EFFECTIVENESS OF MOBILE MONEY AND DIGITAL PAYMENT SYSTEMS IN SHAPING CONSUMER SPENDING IN NIGERIA
Keywords:
Mobile money, consumer spending behaviour, financial inclusion, digital payments, Nigeria, emerging economies, comparative analysis.Abstract
This study examines the effectiveness of mobile money and digital payment systems in shaping consumer spending behavior in Nigeria, with a comparative analysis of other emerging economies such as Kenya, India, and Brazil. Mobile money platforms have become a transformative force in driving financial inclusion and altering spending patterns, especially in unbanked populations. Despite Nigeria's large mobile phone user base, mobile money adoption remains limited due to infrastructural challenges, low digital literacy, and regulatory barriers. In contrast, countries like Kenya have achieved notable success with mobile money, largely due to a robust agent network and supportive regulatory environment. India’s experience highlights the role of government initiatives in enhancing digital payment systems, while Brazil’s PIX system emphasizes the importance of innovative, accessible payment solutions. This study explores the opportunities and challenges associated with mobile money adoption in Nigeria, identifying key factors such as infrastructure, security concerns, and regulatory frameworks that influence consumer spending behaviour.

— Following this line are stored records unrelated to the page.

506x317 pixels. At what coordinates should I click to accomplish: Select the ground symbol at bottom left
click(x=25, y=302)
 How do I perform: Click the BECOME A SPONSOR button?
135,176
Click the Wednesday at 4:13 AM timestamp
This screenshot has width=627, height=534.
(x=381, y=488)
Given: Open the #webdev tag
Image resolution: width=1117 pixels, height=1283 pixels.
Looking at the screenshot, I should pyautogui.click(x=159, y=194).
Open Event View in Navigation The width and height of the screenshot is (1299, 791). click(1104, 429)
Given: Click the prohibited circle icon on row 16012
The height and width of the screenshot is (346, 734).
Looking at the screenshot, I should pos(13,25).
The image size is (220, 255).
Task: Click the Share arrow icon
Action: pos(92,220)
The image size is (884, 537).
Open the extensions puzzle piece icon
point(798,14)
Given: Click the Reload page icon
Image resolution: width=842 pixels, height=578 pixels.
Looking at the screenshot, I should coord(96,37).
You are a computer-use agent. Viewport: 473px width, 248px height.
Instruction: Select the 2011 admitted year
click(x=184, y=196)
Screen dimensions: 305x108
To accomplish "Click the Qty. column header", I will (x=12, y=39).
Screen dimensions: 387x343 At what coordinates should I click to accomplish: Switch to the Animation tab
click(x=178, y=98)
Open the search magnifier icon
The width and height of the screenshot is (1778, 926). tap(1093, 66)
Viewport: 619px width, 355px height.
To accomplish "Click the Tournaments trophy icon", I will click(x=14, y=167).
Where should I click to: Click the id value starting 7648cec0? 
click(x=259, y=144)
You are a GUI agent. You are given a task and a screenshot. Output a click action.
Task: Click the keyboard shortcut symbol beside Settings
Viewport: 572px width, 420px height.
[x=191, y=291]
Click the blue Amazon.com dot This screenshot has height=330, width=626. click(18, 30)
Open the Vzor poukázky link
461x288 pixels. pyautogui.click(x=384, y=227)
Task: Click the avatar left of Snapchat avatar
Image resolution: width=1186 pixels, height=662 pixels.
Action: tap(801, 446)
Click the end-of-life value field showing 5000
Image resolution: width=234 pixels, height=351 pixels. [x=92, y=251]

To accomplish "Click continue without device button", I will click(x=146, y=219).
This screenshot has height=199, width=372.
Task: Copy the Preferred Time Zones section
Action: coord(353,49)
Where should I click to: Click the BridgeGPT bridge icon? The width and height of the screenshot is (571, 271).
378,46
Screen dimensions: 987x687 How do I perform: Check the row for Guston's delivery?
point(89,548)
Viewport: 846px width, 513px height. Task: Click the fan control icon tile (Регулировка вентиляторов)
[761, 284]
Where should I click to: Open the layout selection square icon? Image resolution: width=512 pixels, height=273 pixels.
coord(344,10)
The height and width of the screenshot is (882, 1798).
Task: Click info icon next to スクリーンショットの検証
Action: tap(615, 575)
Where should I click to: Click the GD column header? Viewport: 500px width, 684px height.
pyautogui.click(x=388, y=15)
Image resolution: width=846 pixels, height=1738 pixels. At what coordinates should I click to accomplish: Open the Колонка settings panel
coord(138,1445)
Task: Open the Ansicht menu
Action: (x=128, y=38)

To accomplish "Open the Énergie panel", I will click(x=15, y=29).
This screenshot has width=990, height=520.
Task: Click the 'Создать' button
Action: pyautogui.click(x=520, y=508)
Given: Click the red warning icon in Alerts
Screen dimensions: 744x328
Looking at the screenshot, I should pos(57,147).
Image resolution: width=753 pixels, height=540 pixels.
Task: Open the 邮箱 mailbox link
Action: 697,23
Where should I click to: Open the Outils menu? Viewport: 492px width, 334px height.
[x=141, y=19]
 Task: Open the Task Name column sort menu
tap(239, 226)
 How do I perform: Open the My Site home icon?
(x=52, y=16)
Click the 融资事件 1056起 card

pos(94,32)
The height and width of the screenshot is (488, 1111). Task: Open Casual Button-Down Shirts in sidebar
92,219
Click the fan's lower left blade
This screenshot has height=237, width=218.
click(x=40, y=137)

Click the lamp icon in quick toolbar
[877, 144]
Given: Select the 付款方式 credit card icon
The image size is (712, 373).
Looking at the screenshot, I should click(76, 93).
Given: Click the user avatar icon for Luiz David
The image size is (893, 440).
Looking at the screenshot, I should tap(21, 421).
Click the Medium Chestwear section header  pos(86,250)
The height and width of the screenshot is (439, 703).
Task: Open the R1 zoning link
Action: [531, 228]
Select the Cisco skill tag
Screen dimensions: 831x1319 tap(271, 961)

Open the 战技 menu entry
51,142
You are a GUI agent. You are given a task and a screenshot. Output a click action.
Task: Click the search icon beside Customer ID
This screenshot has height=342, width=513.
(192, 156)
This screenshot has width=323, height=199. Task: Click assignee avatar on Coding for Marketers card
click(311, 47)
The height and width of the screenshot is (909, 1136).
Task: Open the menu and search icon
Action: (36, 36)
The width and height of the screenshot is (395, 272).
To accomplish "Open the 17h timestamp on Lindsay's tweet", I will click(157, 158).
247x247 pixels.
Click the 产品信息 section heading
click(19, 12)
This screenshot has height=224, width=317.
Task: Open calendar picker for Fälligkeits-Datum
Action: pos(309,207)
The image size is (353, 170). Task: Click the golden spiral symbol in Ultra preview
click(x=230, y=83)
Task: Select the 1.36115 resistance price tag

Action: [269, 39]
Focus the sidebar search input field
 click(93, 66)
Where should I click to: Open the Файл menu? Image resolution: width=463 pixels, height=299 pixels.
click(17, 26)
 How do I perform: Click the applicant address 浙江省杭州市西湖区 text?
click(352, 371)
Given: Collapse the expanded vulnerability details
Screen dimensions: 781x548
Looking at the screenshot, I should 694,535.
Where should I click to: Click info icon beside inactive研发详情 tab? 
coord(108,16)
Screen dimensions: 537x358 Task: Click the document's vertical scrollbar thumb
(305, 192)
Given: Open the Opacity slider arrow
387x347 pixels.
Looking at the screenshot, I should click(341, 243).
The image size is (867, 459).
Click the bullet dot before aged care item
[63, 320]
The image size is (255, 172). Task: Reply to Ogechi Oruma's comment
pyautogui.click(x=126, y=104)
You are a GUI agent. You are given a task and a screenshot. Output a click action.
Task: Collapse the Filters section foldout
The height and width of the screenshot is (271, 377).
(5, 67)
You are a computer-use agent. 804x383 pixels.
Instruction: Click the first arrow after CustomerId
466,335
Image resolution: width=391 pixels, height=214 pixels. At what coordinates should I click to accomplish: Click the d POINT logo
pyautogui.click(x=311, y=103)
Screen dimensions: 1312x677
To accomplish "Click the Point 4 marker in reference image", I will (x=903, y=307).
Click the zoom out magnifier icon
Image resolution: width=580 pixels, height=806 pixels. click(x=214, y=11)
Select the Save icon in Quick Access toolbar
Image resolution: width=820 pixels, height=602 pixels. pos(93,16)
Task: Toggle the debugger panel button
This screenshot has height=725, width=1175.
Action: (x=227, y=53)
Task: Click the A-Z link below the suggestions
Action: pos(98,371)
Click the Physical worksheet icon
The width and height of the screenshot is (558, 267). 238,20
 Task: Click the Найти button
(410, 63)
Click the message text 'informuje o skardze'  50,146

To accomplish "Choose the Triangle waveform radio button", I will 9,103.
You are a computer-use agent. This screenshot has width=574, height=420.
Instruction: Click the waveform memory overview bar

It also identifies gaps in the literature, including the long-term impact of mobile money on financial habits, security and fraud prevention mechanisms, and the role of financial literacy in shaping user behaviour. The study suggests that addressing these barriers and leveraging the successes of other emerging economies could foster greater financial inclusion, enhance consumer spending patterns, and support the development of a more inclusive mobile money ecosystem in Nigeria. Future research is needed to explore these areas further, with a focus on localized solutions that account for cultural, economic, and regulatory differences across regions. This research contributes to the understanding of how mobile money systems can be optimized to meet the financial needs of underserved populations in emerging economies.